■子どもの能力が一番発揮される「何か」を親が見つける

 自分の子どもがいったい何が好きなのか、一生懸命観察し、そして、好きなことに触れる機会を多く与えてあげて下さい。

 じっと本を読んだり、図鑑を見たり、タブレットで検索して調べたり、何かを学ぶことが好きなお子さんでしたら、東大など「学ぶための最高の環境」に身を置きたいと、自ら突き進んでいく可能性が高いです。

 しかし、学ぶことが好きではないお子さんに対して、親が、「絶対に東大に行きなさい」と強いることは、悲惨な結果を招きかねません。

 飽きずにずっと絵を描き続けている子には、画用紙やいろいろな種類の色鉛筆などを与える。いつでも歌って踊っているような子には「落ち着きなさい」と言ったりせずに、「上手だね、もっと歌ってみせて」と表現の場を与える。

 ゲームが好きで、どんなゲームでも周りを負かしてしまうような子であれば、「ゲームをしたらダメ」と言ったりせずに、どんどんやらせてみる。

 これから先、ますます「学力がすべて」という社会ではなくなってくるでしょう。

 成功というロールモデルも多様化しています。不登校だった子が家でパソコンに没頭し、ITベンチャーを立ち上げて成功したり、身の周りのことを動画でアップしたら人気となってユーチューバーとして名が売れたり、eスポーツで勝ち続け高い収入を得る人もいます。

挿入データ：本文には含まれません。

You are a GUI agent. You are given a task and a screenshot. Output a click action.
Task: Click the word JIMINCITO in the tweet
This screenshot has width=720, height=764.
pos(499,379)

 大切なのは、その子の能力が一番発揮される「何か」を親が見つけてあげて、その能力が伸ばせるような環境づくりを行うことです。

 そして上手にできたことをたくさん褒めてあげて下さい。親に褒められた、認められた、愛されたという記憶が、ストレス耐性が強く、自己管理ができ、柔軟で人間力の高い人格を形成します。

 そうすると、子どもは「自ら学ぶ」ことを楽しいと思い、自立した人間に成長していくのです。また、本人の好きなこと、得意なことをある程度極めたお子さんは、自己肯定感が強く、他の領域、例えば大学受験などに挑戦する際にも集中力を高めて良い結果を出します。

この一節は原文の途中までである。